● **Exercise goal**
Copy the data from the line with "Task: Select the VPWR label near the top rail" to the line with "tap(50, 17)", both included, requests and all, but multiply every coordinate in the answers by 0.6 and round each to a whole number, with halves rounded up. Leave the pictures out.

-- begin --

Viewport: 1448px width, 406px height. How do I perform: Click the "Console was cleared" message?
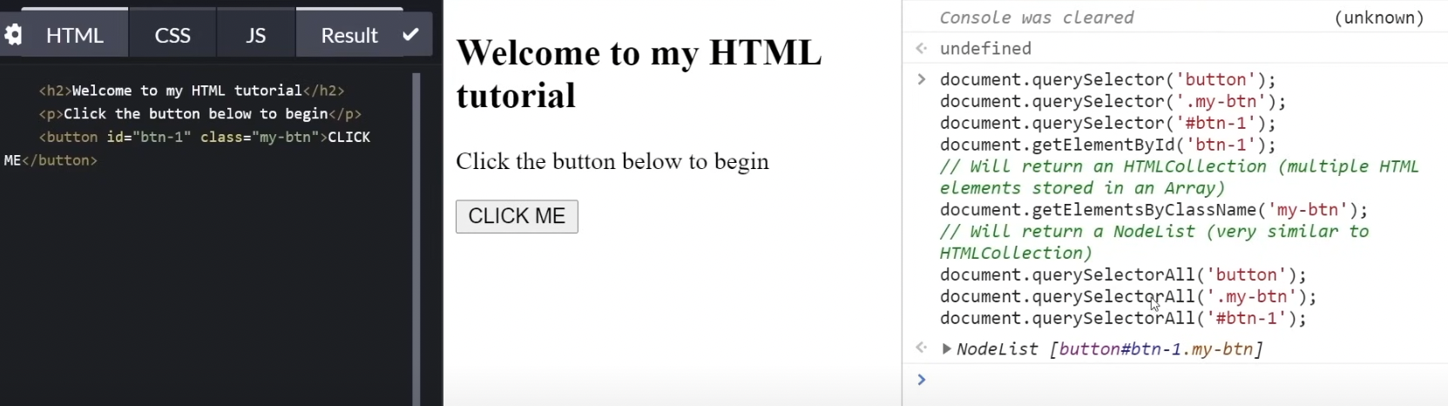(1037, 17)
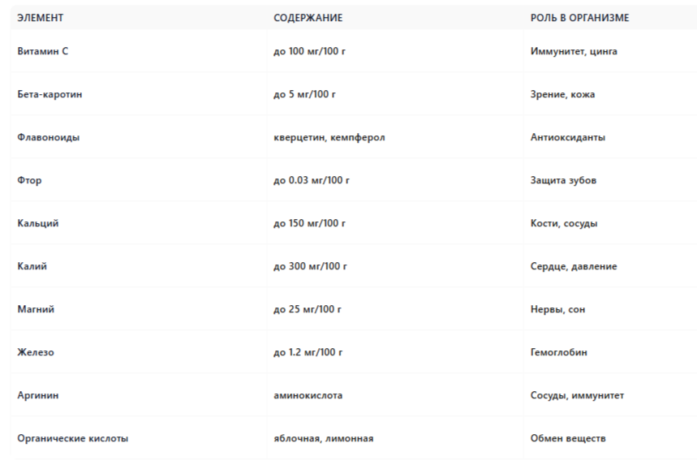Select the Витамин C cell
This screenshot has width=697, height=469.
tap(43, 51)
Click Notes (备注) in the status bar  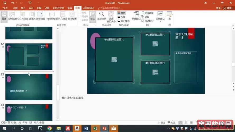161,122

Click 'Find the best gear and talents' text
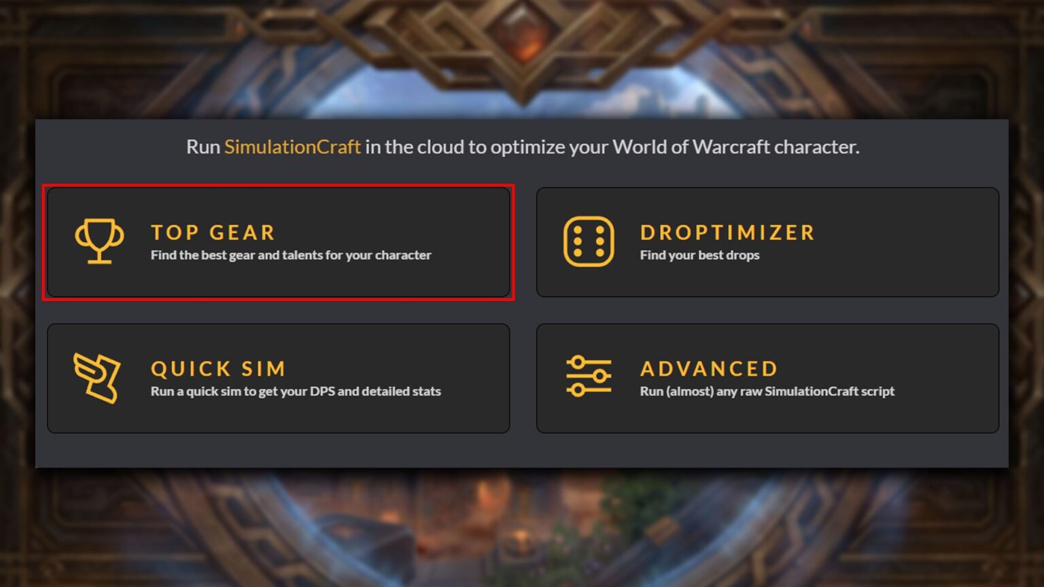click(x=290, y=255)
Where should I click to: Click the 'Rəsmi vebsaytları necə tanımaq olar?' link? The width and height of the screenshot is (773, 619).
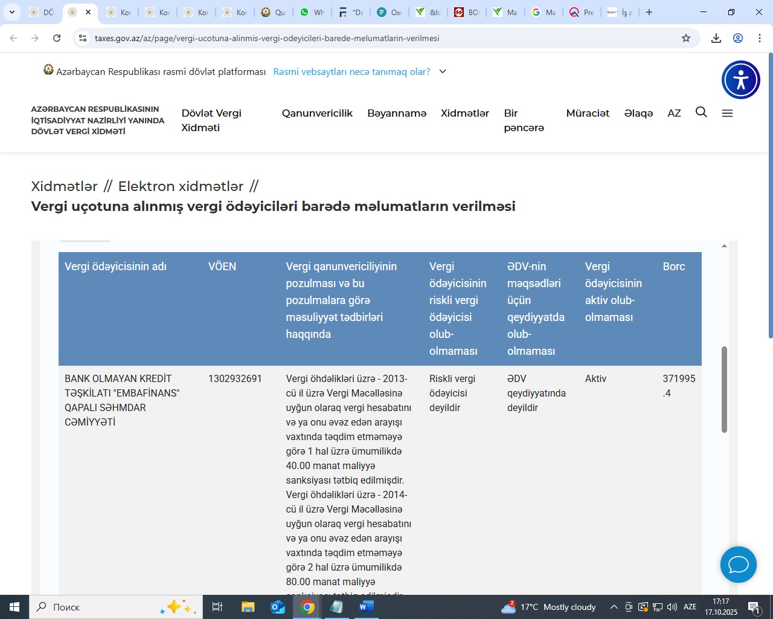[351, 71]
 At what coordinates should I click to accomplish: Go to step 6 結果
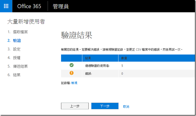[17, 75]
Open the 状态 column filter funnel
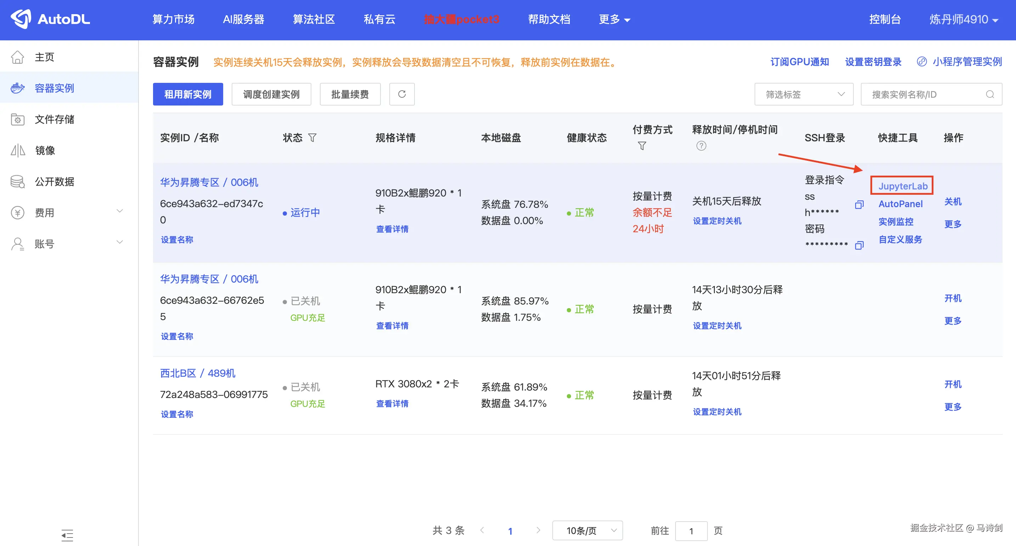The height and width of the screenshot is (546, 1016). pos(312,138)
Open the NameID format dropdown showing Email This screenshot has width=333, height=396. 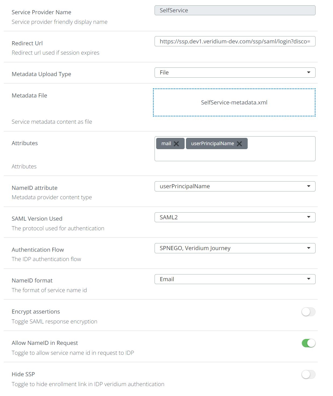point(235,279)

-- end --
-- begin --

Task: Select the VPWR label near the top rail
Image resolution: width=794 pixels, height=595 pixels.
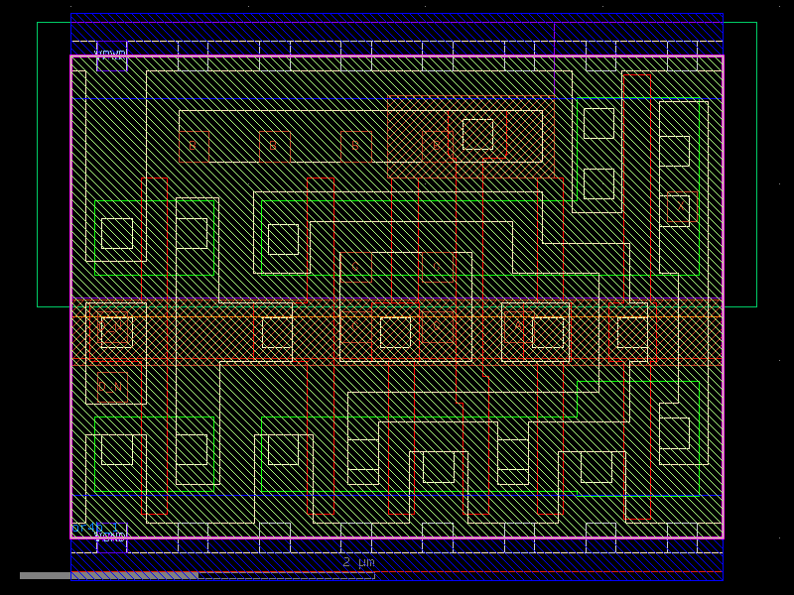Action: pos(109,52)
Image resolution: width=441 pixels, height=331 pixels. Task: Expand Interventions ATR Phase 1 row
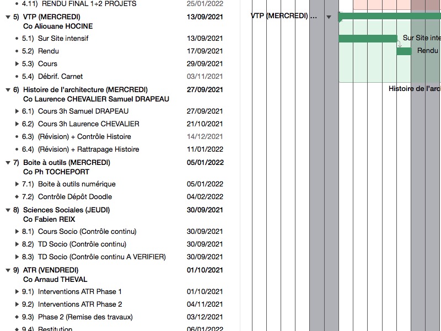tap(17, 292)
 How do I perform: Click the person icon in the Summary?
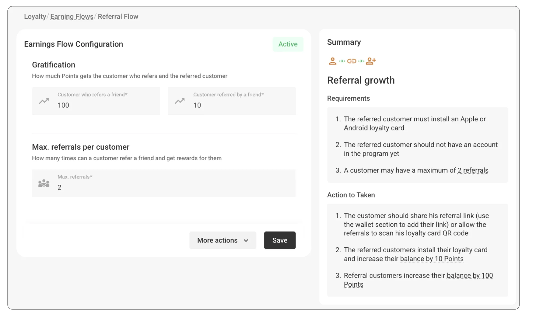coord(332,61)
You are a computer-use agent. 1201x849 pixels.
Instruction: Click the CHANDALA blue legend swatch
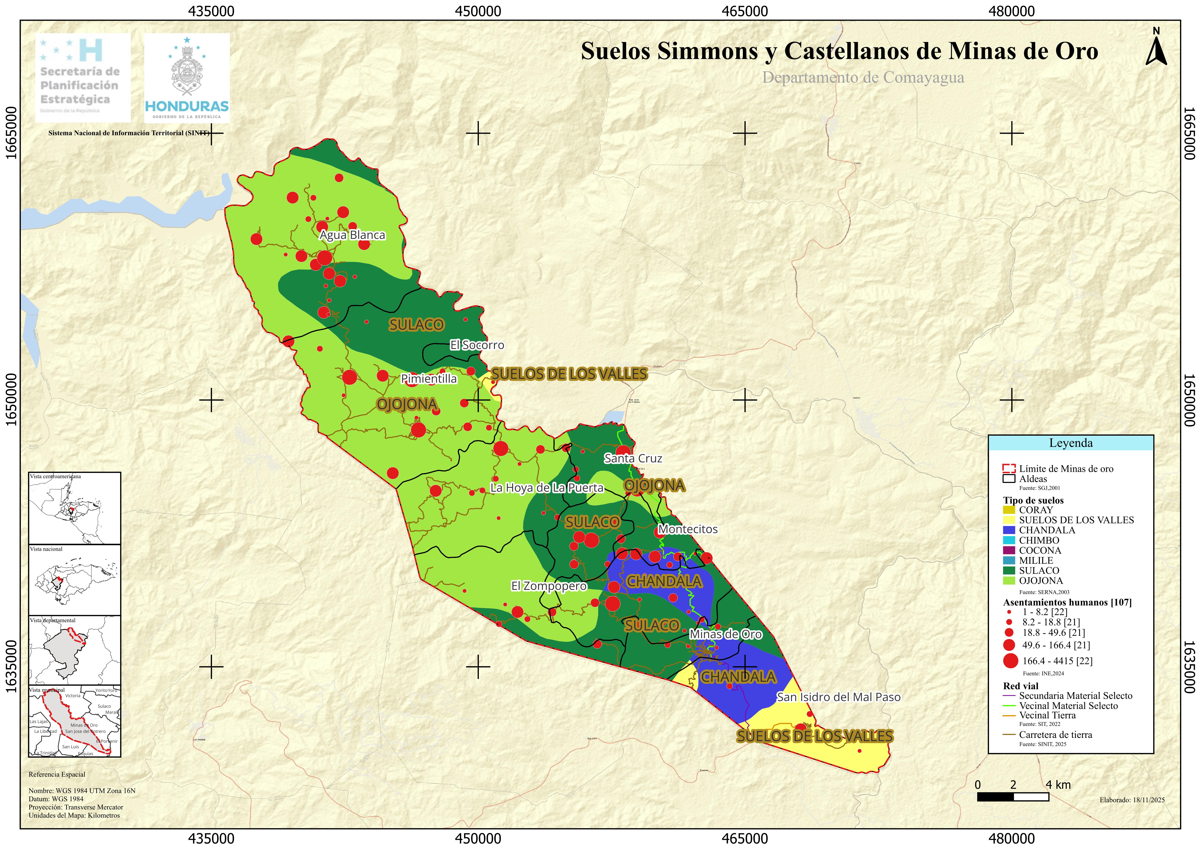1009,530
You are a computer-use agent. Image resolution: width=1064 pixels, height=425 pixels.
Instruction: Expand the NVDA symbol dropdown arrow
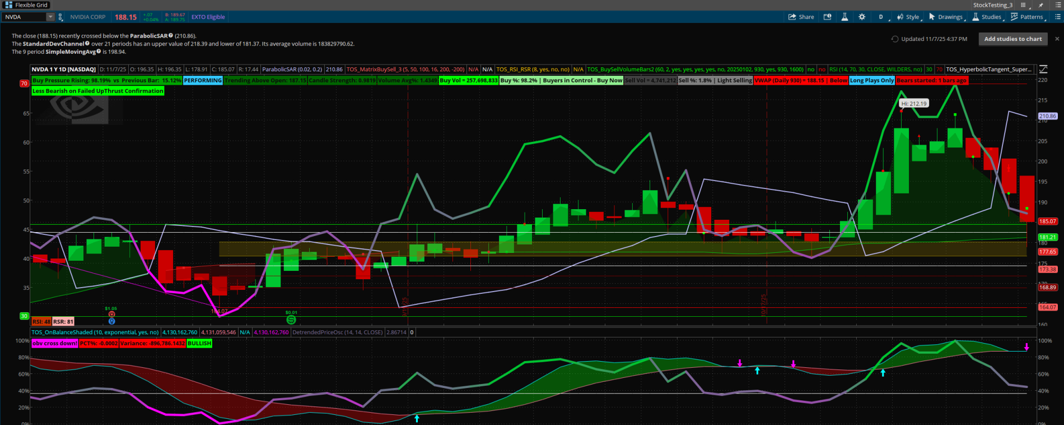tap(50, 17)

-- end --

● **Response to the exercise**
Task: Select the VPWR label near the top rail
Image resolution: width=794 pixels, height=595 pixels.
Action: pos(65,31)
Image resolution: width=441 pixels, height=331 pixels. Task: Expand Interventions ATR Phase 1 row
tap(10, 175)
 How do I perform: Click the person icon in the Summary?
coord(199,37)
You are a computer-use agent. 1201x849 pixels.
Instruction: Click the CHANDALA blue legend swatch
605,318
You are a computer-use agent. Image resolution: width=1064 pixels, height=425 pixels.
Instruction: Expand the NVDA symbol dropdown arrow
tap(30, 10)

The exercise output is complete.